# Accéder ou récupérer partition Linux sous Mac Leopard



## midiweb (16 Août 2008)

salut, comment récupérer ou effacer une partition Linux Ubuntu de 20GB  sous Mac Leopard 10.5?
J'avais crée 4 partitions  à l'installation de mon nouveau DD de 320gb:

1.Boot
2.Documents
3.Music
4.Ubuntu

J'ai installé entretemps Ubuntu avec Parallels.

Avec l'utilitaire de disques de Mac OS, je ne vois que la partition Swap qui est grisée.
 Je voudrais faire une partition Mac à partir ce cette partition Linux.

Comment faire?

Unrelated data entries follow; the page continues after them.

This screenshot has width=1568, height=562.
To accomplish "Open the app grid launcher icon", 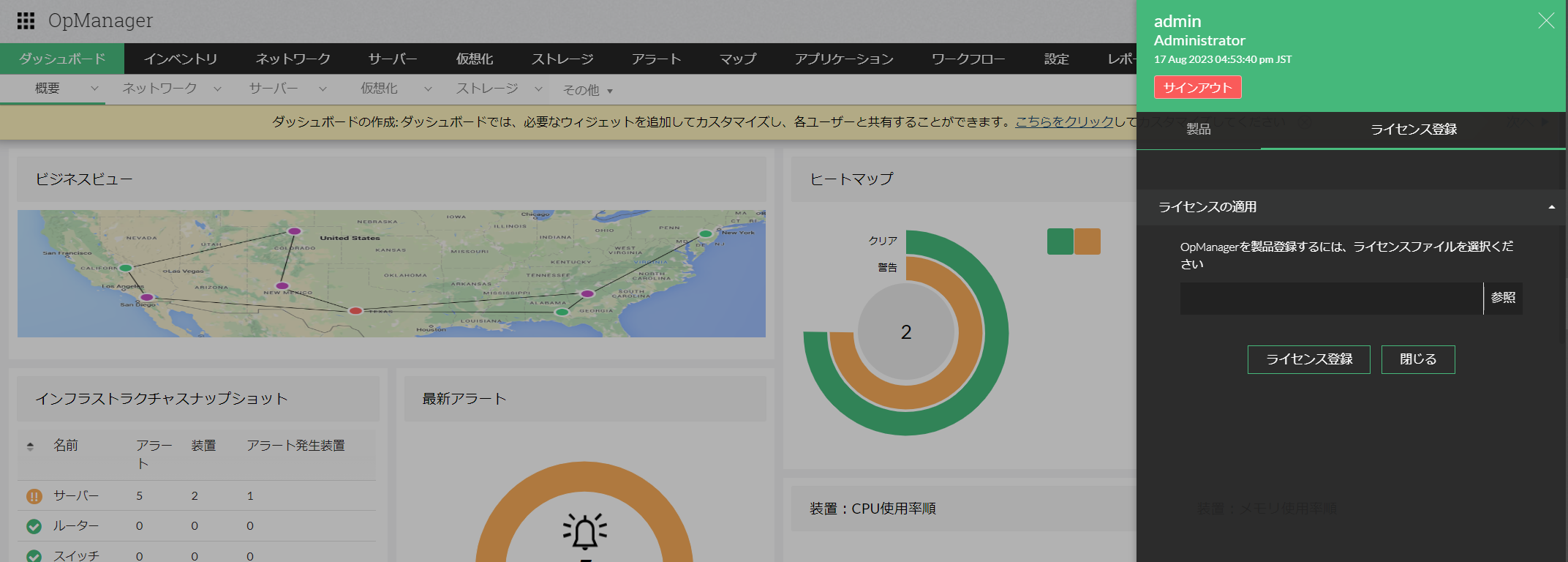I will tap(26, 20).
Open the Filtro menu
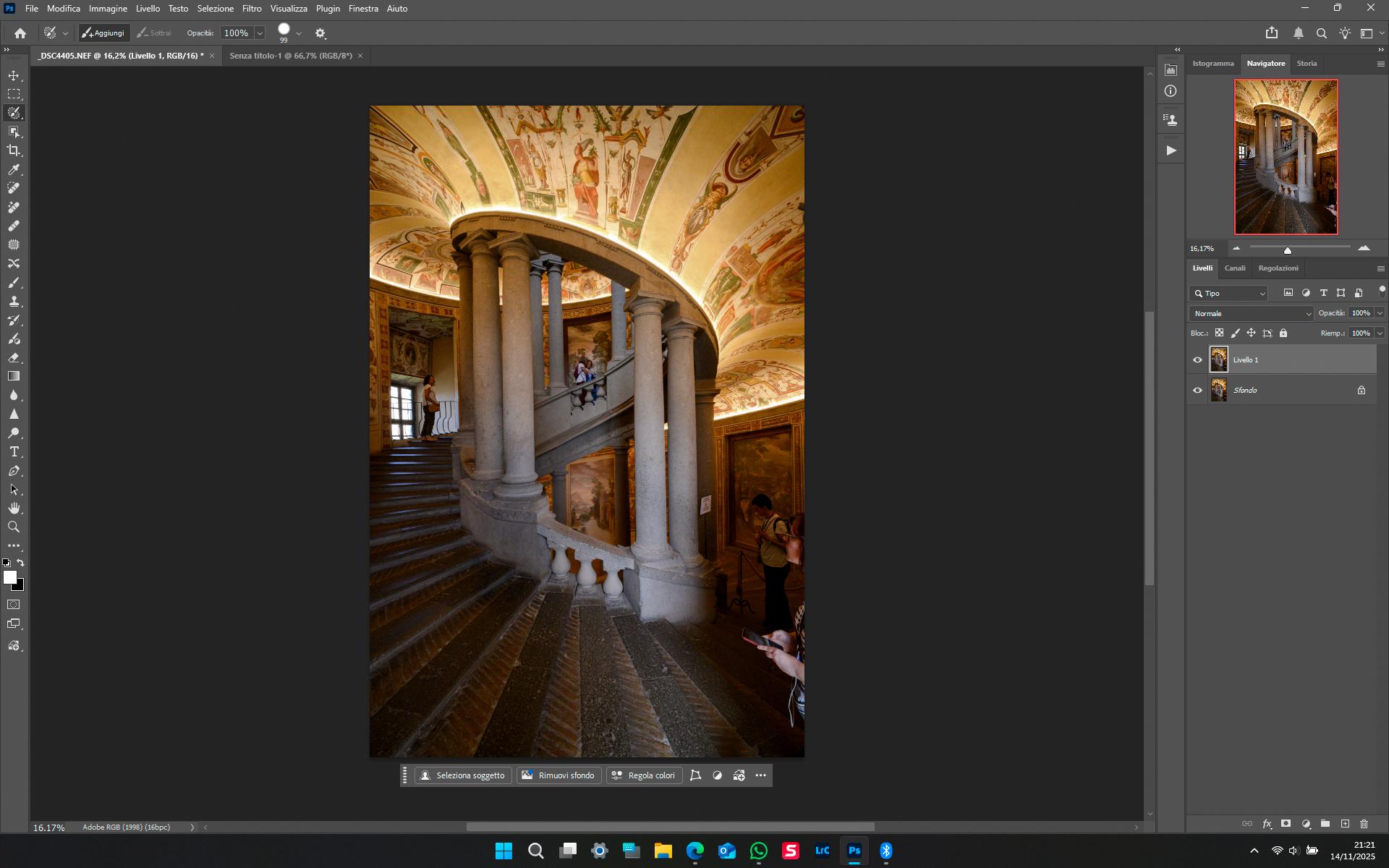The height and width of the screenshot is (868, 1389). (252, 9)
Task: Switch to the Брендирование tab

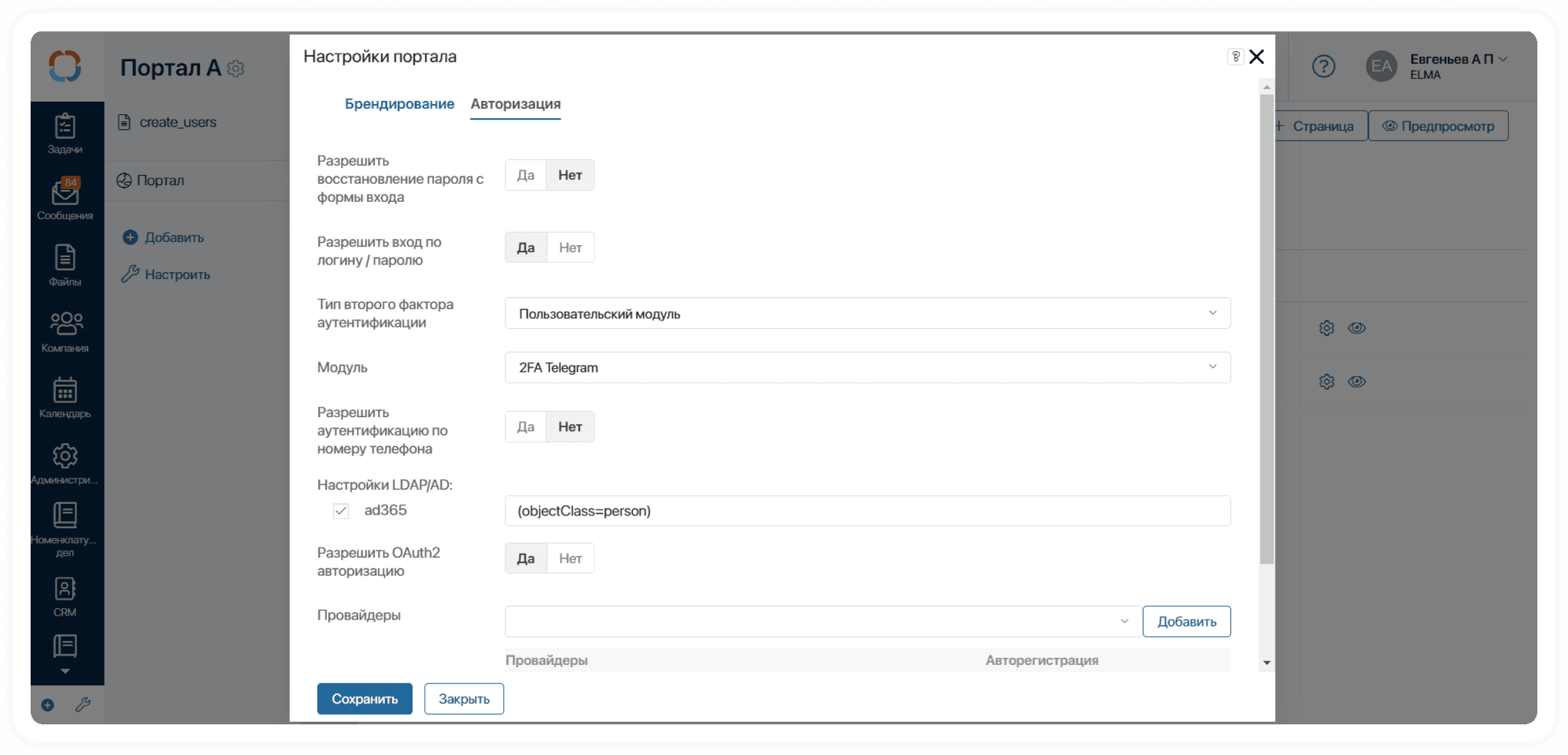Action: (399, 104)
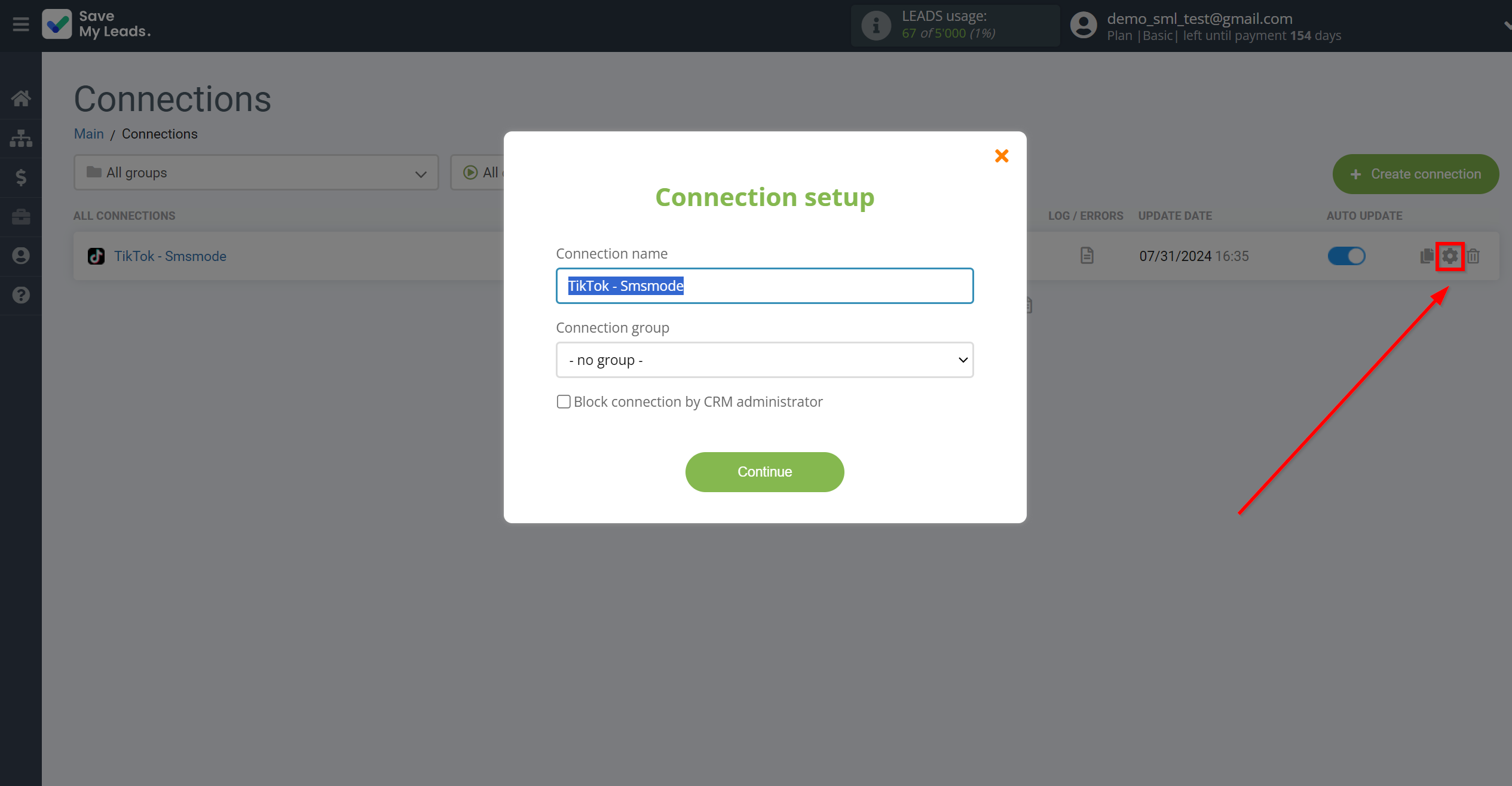Image resolution: width=1512 pixels, height=786 pixels.
Task: Click the settings gear icon for TikTok-Smsmode
Action: [1450, 256]
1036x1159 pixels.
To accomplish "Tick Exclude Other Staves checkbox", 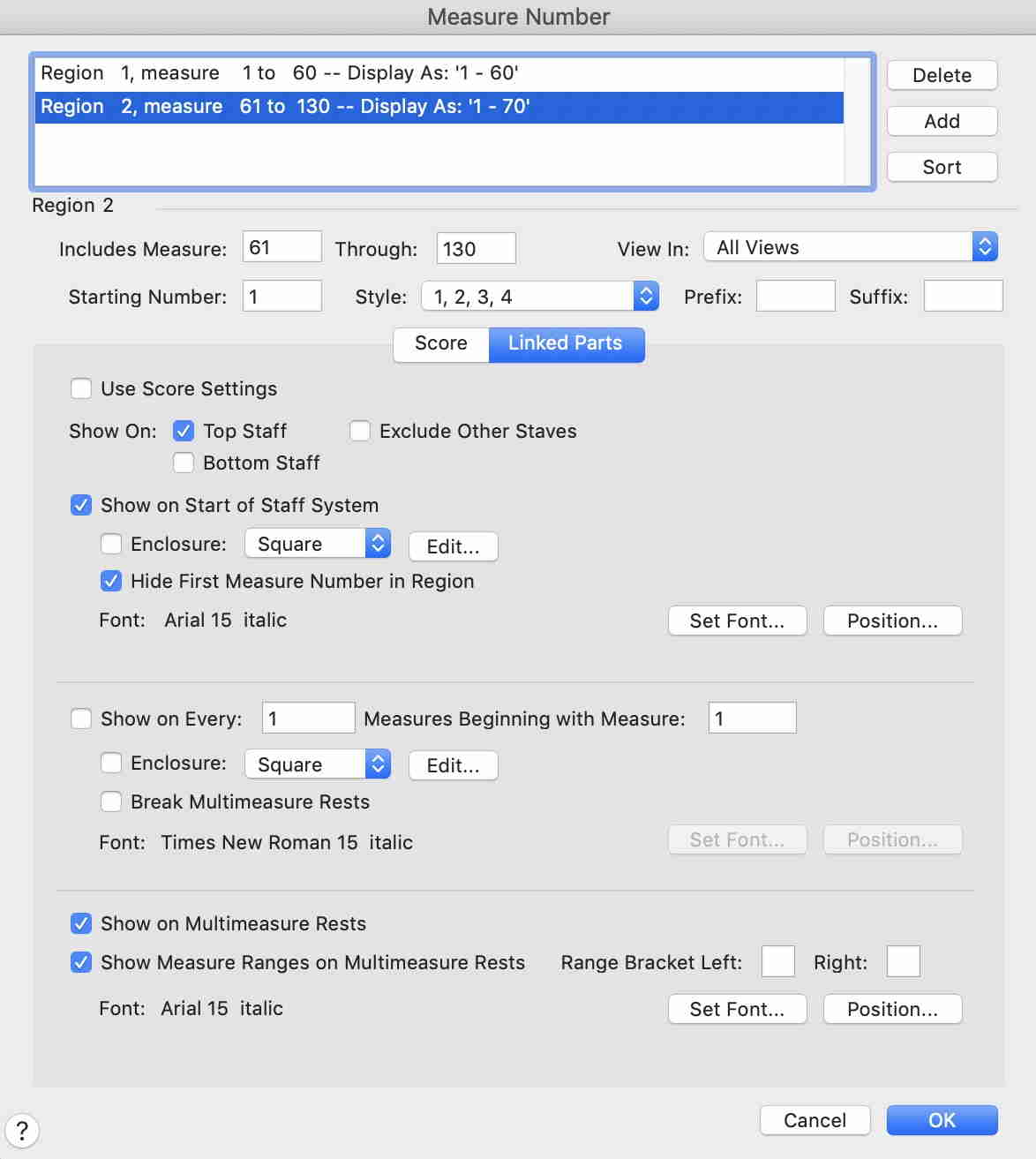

Merci


----------



## Archaon59 (20 Août 2008)

As-tu essayé directement en bootant sur le CD de Léopard ? Insère-le, laisse appuyé sur "alt", choisis le disque de Leopard, une fois le CD chargé va dans les utilitaires et tu auras accès à l'utilitaire de disque . Peut être que Leopard ne veut pas modifier un disque dur en cours d'utilisation ...

Autrement, solution un peu plus longue, dégotte toi un CD d'Ubuntu, boot dessus (idem, touche "alt") et passe par l'éditeur de partition d'Ubuntu (j'ai du faire ça une fois) . Par contre fais attention à ne pas supprimer ta partition MacOS !

J'espère t'avoir aidé


----------